The Justice Department in the past couple of weeks has come under fire from a conservative group and Republican lawmakers for hiring lawyers who represented Guantanamo Bay detainees while in private practice. The controversy ramped up after the Justice Department refused to name the lawyers. Then the conservative group Keep America Safe posted a YouTube video questioning the allegiance of the DOJ lawyers and giving the attorneys a name — “The Al Qaeda Seven.”
The political talk shows are buzzing about ethics and loyalty. Lawyers are writing opinion pieces. One Virginia congressman fired off a letter to Attorney General Eric Holder Jr. that compared Gitmo lawyers to attorneys for the Mafia. And in the middle of it all are a group of former private practitioners in Big Law at firms that include Wilmer Cutler Pickering Hale and Dorr, Morrison & Foerster, O’Melveny & Myers and Sidley Austin.
“From the perspective of our firm, providing representation for unpopular causes is a long and noble tradition in the law, and that kind of criticism is not going to affect our firm’s commitment to that cause,” said Brian Brooks, managing partner of O’Melveny & Myers’ Washington office. “If the private bar doesn’t step up and show that kind of courage, then I think our whole system of justice is in question.”
Brooks, who describes himself as a conservative, said, “There’s a consensus from left to right that law and justice need to be insulated from politics.” Karl Thompson, who was a counsel with O’Melveny, was part of the team that defended Omar Khadr, the Canadian citizen who was 15 years old when he was transferred to Guantanamo in 2002.
Carter Phillips, the D.C. managing partner of Sidley Austin, said he feels “horrible” that a former partner, Joseph Guerra, who is now principal deputy associate attorney general, is taking heat for his participation on a U.S. Supreme Court brief in a detainee case. (Phillips, a former assistant solicitor general in the Reagan administration, was also on the brief.)
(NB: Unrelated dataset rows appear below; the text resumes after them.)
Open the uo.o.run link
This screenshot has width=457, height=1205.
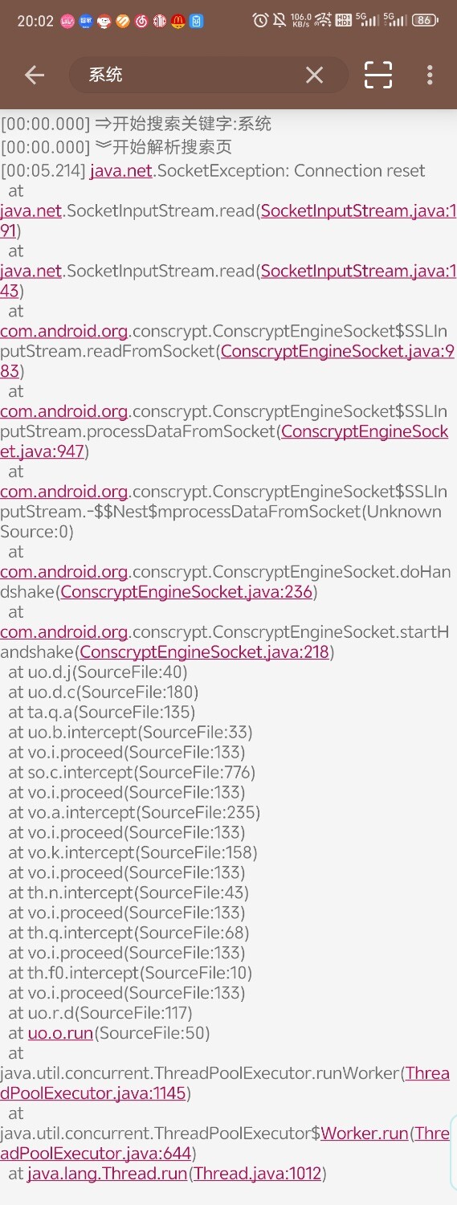point(60,1033)
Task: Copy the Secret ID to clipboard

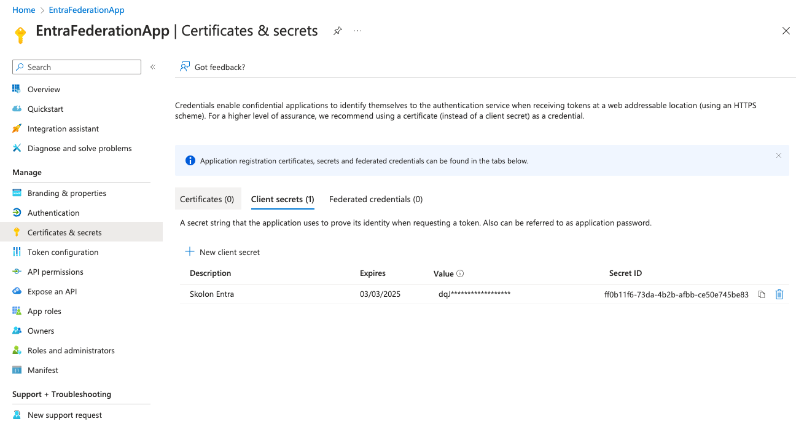Action: click(x=762, y=294)
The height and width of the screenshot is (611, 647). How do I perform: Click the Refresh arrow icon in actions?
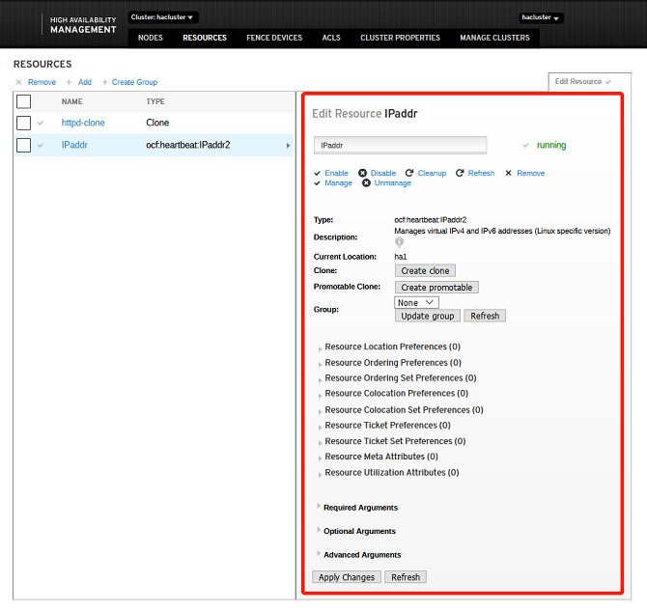coord(460,173)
“I always think it is an outrage when people attack the lawyers for whom they represent,” Phillips said. “To me it’s unfortunate that we’re talking about wonderful talent, relatively young lawyers who … are now being pilloried for something that they ought to have been cheered for.”
Whether or not the cause is popular, Phillips said, “it’s our responsibility to make sure that every side in a litigated matter is adequately represented. If that means personal sacrifice of one sort or another, that’s the price you pay.”